Se ti è piaciuto guarda anche... – La dolce vita (1960) di
Federico Fellini, ovviamente. Ma i film che ci parlano della nostra Italia,
tutti singolarmente disperati, abbondano: dal predetto, sinistro Tutta la vita
davanti (2008) di Paolo Virzì al fuoriclasse Ladri di Biciclette (1948) di
Vittorio de Sica. C’è poi il colosso Roma, città aperta (1945) di Roberto
Rossellini e, per finire, il Mamma Roma (1962) e l’infernale Salò, o le 120 giornate
di Sodoma (1975) di Pier Paolo Pasolini. Ma non facciamoci mancare lo spettacolare Il Gattopardo
(1963) di Luchino Visconti.
Scena cult – La performance artistica della bambina, la cui
rabbia contro il mondo viene sfruttata dai suoi genitori per denaro. Una
pugnalata la cuore che si conclude con la stupenda bellezza del colore e della
quiete.
Canzone cult – Bellissima e variegata la colonna sonora. Il
pezzo che, personalmente, m’ha commosso di più è stato il The Beatitudes del
Kronos Quartet.
Bella recensione, vieni a leggere la nostra. Ti avverto: siamo un tantino in disaccordo...;!

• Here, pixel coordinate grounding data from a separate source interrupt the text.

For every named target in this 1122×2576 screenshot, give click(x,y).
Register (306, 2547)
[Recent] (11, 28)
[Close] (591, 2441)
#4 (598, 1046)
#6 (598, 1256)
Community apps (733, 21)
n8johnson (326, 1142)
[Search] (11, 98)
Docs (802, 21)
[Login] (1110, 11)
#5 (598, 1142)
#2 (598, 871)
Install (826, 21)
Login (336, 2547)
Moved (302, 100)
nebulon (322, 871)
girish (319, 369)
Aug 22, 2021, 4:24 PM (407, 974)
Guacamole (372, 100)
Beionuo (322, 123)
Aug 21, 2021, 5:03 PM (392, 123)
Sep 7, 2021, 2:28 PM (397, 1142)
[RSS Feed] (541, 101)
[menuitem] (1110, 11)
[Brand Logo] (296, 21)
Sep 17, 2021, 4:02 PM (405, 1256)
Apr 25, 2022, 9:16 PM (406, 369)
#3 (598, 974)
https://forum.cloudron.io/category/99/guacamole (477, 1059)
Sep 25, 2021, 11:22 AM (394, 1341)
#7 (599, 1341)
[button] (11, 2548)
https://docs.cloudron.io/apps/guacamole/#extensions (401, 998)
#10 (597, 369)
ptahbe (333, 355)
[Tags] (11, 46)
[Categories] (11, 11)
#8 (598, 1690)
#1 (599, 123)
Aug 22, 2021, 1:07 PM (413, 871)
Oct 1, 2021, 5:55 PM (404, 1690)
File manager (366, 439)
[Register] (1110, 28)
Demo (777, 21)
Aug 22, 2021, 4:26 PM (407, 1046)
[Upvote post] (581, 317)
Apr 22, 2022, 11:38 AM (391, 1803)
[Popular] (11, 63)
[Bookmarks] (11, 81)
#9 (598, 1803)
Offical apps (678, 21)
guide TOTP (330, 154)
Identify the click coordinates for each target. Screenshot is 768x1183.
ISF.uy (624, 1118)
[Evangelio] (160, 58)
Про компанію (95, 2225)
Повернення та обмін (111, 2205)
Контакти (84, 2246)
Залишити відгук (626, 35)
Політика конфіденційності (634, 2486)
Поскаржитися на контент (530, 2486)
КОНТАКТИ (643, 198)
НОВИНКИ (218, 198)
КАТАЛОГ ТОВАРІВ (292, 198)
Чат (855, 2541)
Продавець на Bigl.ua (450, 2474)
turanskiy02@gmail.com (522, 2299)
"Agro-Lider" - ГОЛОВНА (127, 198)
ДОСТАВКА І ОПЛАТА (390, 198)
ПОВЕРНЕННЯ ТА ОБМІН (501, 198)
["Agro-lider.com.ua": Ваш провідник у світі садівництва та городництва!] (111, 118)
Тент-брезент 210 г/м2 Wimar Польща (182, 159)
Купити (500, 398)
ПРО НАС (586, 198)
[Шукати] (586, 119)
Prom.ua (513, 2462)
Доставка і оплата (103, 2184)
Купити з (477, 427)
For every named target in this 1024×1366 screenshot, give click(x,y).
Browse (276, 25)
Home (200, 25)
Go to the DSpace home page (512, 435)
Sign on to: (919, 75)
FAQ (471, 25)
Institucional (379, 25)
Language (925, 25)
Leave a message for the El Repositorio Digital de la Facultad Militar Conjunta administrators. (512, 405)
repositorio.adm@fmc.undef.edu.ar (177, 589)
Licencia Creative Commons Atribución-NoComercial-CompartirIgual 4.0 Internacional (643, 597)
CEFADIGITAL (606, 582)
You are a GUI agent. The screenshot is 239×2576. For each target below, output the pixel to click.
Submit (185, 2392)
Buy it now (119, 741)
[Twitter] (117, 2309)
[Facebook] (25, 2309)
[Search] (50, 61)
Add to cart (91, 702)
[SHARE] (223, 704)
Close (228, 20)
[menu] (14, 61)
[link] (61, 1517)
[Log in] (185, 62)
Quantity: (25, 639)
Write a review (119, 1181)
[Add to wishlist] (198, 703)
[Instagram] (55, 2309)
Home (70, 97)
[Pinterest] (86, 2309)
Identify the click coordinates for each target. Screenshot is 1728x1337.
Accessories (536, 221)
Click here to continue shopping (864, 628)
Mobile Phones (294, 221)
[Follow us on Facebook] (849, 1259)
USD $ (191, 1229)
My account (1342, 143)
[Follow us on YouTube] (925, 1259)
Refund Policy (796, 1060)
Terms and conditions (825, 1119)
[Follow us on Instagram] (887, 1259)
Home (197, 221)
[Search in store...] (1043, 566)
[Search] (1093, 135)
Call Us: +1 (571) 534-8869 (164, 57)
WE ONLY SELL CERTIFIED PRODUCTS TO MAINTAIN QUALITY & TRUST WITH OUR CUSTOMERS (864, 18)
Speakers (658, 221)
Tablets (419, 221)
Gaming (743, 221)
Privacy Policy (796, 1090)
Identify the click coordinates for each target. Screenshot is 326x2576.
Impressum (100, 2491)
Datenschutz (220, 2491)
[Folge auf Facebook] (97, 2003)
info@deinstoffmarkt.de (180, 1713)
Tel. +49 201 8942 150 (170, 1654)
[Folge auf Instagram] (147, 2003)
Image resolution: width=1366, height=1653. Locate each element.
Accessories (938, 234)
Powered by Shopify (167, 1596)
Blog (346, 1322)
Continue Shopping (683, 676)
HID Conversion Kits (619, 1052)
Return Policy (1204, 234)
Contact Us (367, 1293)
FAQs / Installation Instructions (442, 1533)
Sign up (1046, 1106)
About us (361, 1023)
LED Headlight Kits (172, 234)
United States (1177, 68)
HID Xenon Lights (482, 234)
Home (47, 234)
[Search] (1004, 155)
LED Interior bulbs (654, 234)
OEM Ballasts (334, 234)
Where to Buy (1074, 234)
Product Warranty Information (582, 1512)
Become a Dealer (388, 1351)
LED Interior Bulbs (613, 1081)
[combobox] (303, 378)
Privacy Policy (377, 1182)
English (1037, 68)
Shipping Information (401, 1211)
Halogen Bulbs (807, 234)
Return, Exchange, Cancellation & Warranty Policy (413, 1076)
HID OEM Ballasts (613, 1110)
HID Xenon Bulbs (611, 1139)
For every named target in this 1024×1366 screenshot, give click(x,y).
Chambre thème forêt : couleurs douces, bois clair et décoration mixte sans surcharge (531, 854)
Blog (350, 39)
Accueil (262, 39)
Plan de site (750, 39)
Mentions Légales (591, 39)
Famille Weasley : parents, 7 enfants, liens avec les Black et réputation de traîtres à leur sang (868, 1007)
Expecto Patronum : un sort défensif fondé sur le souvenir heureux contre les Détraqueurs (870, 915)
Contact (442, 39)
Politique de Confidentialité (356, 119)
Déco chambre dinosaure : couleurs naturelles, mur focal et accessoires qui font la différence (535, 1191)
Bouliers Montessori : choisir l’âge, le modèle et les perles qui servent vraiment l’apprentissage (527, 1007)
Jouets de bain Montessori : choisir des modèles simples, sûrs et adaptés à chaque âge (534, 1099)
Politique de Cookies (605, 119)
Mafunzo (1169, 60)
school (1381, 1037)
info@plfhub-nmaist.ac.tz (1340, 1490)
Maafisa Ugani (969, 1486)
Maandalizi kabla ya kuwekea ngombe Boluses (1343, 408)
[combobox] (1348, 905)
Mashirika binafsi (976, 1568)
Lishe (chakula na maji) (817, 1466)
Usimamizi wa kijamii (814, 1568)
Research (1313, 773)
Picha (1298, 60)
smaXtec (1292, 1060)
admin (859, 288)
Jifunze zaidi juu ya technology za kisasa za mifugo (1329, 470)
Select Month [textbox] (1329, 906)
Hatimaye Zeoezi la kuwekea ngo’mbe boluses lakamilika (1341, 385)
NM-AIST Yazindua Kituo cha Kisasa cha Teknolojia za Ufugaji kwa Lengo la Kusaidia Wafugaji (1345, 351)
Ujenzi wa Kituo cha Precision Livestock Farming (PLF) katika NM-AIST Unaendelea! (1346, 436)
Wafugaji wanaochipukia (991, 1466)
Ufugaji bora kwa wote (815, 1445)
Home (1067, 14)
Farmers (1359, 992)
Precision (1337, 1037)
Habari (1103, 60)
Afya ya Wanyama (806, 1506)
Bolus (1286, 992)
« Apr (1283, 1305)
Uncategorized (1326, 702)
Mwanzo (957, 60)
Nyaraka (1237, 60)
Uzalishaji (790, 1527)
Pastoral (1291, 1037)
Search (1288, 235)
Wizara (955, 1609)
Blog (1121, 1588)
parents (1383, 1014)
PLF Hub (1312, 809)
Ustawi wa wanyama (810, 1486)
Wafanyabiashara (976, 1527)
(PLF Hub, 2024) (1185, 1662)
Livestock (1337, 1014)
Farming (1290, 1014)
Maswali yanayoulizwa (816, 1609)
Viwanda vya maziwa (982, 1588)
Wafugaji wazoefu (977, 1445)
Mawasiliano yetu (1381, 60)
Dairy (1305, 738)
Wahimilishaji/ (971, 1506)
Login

RispondiEliminaQuando i critici sono in disaccordo fra loro, l'artista è d'accordo con se stesso.
EliminaIn totale disaccordo.
RispondiEliminaSorrentino è uno dei migliori registi italiani in fatto di capacità tecniche. Per quel che riguarda l'aspetto narrativo (mi riferisco alla sceneggiatura) ha dimostrato, prima con This Must Be The Place poi con questo film, di non essere al livello delle grandi narrazioni del passato che hai citato anche tu (ricordiamoci che La dolce vita ha un impianto riconducibile alla Divina Commedia). Urge il ricorso ad un buono sceneggiatore ma, purtroppo, di talenti come quelli di Flaiano sembra non essercene più.
Non entro nel merito delle pecche del film perchè le ho enumerate nella mia recensione, ma ricordo che Tarkovskij asseriva che un ottimo film è una scultura del tempo. Qui di tempo, a parte la durata dello stillicidio (subìto non solo dello spettatore ma anche dal "talento" del regista), non ce n'è proprio traccia.
P.s. Invece, in questo caso, i critici sono stati più o meno concordi nel rilevare i molti punti deboli di questo film. E' il popolo dei blogger ad essere in disaccordo.
Per fortuna mi considero un dilettante: mi permette d'essere grossolano nei giudizi.